El “Dentro”, “Ella” lo ha ido creando, lo ha dibujado desde el principio en esa narrativa que
sirve de contrapunto para perfilar el mismo ambiente de supresión de los otros, donde se
construye la Ley, la norma, el escándalo de la exención. Un “Dentro” que se construye por
ellos, los ya desde siempre “Dentro”. Ella les narra todas las tarde, desde niños, el “Dentro”
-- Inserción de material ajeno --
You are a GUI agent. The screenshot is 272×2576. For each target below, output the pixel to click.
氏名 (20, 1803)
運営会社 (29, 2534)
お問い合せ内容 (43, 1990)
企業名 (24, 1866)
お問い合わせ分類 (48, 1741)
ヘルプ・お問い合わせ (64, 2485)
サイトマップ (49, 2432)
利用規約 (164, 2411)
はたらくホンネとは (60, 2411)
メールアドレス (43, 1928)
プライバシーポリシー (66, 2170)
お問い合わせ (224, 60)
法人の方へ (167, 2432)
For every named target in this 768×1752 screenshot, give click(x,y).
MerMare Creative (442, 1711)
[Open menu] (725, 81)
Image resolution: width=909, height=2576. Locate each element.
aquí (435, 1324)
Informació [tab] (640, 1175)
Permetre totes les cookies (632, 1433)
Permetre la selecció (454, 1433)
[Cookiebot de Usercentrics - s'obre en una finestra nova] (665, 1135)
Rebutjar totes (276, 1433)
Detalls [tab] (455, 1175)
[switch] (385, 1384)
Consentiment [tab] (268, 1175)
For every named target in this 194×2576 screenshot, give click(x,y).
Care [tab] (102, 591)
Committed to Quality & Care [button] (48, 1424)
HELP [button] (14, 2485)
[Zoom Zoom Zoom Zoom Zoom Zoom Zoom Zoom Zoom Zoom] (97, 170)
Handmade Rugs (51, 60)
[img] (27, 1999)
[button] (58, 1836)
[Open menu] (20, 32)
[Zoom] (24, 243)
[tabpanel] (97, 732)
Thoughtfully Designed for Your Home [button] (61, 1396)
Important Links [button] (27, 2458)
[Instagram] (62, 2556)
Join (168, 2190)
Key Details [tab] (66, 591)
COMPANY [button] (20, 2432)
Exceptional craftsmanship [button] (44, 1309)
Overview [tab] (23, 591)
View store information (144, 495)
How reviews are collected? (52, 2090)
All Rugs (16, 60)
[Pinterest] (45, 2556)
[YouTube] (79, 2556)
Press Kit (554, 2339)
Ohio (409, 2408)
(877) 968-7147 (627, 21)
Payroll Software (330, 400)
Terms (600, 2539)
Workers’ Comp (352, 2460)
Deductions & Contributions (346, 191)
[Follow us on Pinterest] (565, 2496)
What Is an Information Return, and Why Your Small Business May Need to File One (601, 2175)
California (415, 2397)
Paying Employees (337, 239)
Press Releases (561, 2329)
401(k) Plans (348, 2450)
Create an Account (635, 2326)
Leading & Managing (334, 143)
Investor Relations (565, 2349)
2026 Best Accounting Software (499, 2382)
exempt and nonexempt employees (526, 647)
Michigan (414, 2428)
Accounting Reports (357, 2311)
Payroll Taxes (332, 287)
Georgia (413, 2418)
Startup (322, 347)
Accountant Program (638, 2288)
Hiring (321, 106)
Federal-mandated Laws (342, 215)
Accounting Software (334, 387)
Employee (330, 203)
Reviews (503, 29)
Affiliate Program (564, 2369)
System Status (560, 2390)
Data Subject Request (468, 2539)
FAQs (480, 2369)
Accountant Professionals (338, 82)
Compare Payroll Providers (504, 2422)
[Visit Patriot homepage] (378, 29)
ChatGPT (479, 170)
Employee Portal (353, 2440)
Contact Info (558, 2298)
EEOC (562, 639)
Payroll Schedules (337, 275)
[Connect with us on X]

y entre los tres van poniendo una pieza más cada día para aislarse de los de Fuera. “Ella” es
esa otra narración que arma al lado de la relación de los hermanos con Casa, con los otros,
con Fuera y Dentro. La otra narración, Ella, es el oráculo que todo lo ve y todo lo sabe, es
el discurso constituyente del verbo hecho acción, de la palabra hecha ley, hecha norma. Ella
es la ley, la autoridad omnímoda, omnisciente, el ser de las cosas; es la palabra que marca,
que ordena el mundo interno y serena porque Casa es sólo la manifestación de su voz. Hay
un claro simbolismo que nos abre la novela en su sentido total, cuando Claridad lleva el
libro en blanco en donde está todo lo que se tiene que saber, y ella quiere decir algo que no
puede decir y que el narrador nos relata: “Quizá quería decir que ahí estaban todas las
posibilidades de lo escrito y lo no escrito, de lo hablado y de lo silenciado. Todas las
posibilidades , que se perderían al anotar una sola palabra; un solo rasgo de tinta , una sola
letra escrita al azar, y se tendría un punto de partida para perder el Absoluto, una sola línea
y todo se habría perdido para siempre, dando paso a esa pequeñez de ‘algo’ que se dice”.
(p. 297)
Lo único que se anuncia es la destrucción de Casa, de los de Casa, los de Dentro cuando
Ella se va de Casa derrotada por la miseria de la endogamia vivida, de la narración
fenecida. Paradójicamente son los sin casa, la Calva y el Quinto Hombre de Fuego en la
escatología de los símbolos de “Claridad”, los que avizoran e iluminan el derrumbe de
Casa, donde Ella no será más que la narración que se reconoce como narración, como
dictum, como esa voz que habla en todo momento, como el delirio mismo de “Claridad” en
el Paraíso, en el Gólgota, en la Cruz, en el simbolismo de los signos torcidos. No nos queda
nada, ni siquiera la ternura como un pequeño paliativo a este discurso sin concesiones, Ya
lo dice la misma novela: “Ella nunca les enseñó a decir ‘te quiero’ ni a mirarse con ternura”
(p.313)
Diré que la lectura me dejó agotado. Porque en su infinita escritura la crítica social que se
hace de manera lateral, de la comodidad en la que viven los de Fuera, del odio por el otro,
en la extrema violencia en la que se transita, en la intolerancia por el distinto y el deseo de
linchamiento resulta agotante, nuevamente estamos en el espejo esperpéntico, en el lado
oscuro que no queremos ver. El hombre de la Torre, sin duda, es una gran novela que
necesita ser leída, comentada, narrada, vuelta a narrar, porque como Pablo Lazo nos tiene
acostumbrados, los personajes son intersticiales, es decir, a pesar del Dentro y el Fuera,
están en el “entre” de nosotros mismos.